AI regulation in the UK

During the second half of the session the roundtable shared views on how to make AI regulation work in practice for businesses and the UK Government’s approach outlined in the AI white paper. In particular attendees discussed whether existing sector regulators have the right resources to fulfil the new roles and responsibilities outlined in the white paper, and the extent to which further legislation may be necessary.

  • UK vs. EU approach to regulating AI- Participants acknowledged that the UK’s risk-based, context-specific, agile and outcomes-focused approach to governing AI could be a competitive advantage if implemented successfully. It was felt that the risk with the EU’s approach is that it’s an AI-specific piece of legislation, focusing on regulating a set definition of AI, which could easily become outdated. However, whilst it’s still unclear how the EU’s approach will be implemented at a member state level, there is a risk that the EU’s approach may become the de facto gold standard approach given the pace it’s developing. The UK must continue to stay on course, and work at pace to ensure the ambitions of the UK AI Whitepaper are seen through to fruition.
  • Need for clear government leadership on AI – One participant highlighted that there has been a lot of important groundwork that has been done across government including with the UK AI Whitepaper, AI Assurance roadmap, and the work of the CDEI and Office for AI. But there currently exists a “fuzziness” in terms of who within government leads and coordinates AI policy initiatives across government.
  • Highlighting the importance of the new Central Function- Participants discussed the new Central Function proposed in the white paper. This was seen as key to supporting the different regulators governing AI, and reducing the risk of regulatory overlap or duplication. In addition for the UK’s approach to work in practice greater resourcing and capability at the regulatory level was seen as key, as well as a central repository of expertise within the Central Function.
  • Strengthening the capabilities of the new Frontier Model Taskforce – One participant also raised the need for the new Frontier Model Taskforce to be armed with deeper technological capacity to help specifically address some of the biggest challenges associated with frontier models. There was also a call for greater clarity on how the initial £100m of funding will be allocated, and whether this will be enough to sufficiently address arising challenges in this area.
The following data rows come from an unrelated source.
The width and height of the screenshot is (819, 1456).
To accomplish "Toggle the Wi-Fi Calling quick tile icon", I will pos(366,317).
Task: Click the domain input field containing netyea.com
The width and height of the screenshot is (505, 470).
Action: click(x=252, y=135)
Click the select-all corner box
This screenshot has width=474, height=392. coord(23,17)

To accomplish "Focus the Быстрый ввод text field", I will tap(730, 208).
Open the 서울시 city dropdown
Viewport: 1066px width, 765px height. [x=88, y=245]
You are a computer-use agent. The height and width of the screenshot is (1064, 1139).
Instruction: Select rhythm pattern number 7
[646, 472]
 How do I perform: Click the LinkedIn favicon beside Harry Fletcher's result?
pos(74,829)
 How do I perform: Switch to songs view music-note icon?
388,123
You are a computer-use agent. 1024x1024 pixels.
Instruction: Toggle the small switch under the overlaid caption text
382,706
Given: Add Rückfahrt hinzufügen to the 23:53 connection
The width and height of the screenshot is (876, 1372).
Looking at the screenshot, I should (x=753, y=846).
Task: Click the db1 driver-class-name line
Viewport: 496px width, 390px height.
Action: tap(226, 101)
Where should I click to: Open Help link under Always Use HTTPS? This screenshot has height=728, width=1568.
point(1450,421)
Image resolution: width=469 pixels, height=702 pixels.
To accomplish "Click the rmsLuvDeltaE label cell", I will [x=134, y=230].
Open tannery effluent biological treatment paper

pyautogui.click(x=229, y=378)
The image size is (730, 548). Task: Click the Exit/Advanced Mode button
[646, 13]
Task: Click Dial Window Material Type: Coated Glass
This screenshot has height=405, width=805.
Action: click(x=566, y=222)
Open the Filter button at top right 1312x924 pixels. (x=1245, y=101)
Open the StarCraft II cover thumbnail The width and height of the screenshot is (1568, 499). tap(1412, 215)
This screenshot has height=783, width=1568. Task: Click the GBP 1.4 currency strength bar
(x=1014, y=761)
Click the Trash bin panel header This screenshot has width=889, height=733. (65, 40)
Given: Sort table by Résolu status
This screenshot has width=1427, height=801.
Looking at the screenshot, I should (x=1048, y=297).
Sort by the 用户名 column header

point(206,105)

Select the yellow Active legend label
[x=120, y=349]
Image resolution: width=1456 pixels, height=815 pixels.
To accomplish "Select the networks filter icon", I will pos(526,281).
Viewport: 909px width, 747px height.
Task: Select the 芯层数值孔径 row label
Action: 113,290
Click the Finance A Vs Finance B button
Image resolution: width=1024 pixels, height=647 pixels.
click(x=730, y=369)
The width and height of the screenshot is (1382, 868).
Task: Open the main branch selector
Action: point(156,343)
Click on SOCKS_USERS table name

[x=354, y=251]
Finally, the group recognised that considered regulation can ultimately spur innovation activity and provide companies with the confidence they need to effectively implement the technology, especially for the “missing middle” who don’t necessarily have the resource to take on liability risk.

Next steps

Attendees agreed that there is more that the IoD and techUK could be doing together with its members on understanding and realizing the opportunities and benefits of AI to UK businesses across all sectors and industries. This could include the sharing and promotion of real life use cases of AI in action and meetings where industry and companies can come together to discuss possible solutions to addressing the challenges facing firms in AI adoption.

techUK and the IoD committed to discuss in more detail what follow up joint activities and events could be in the coming weeks and months.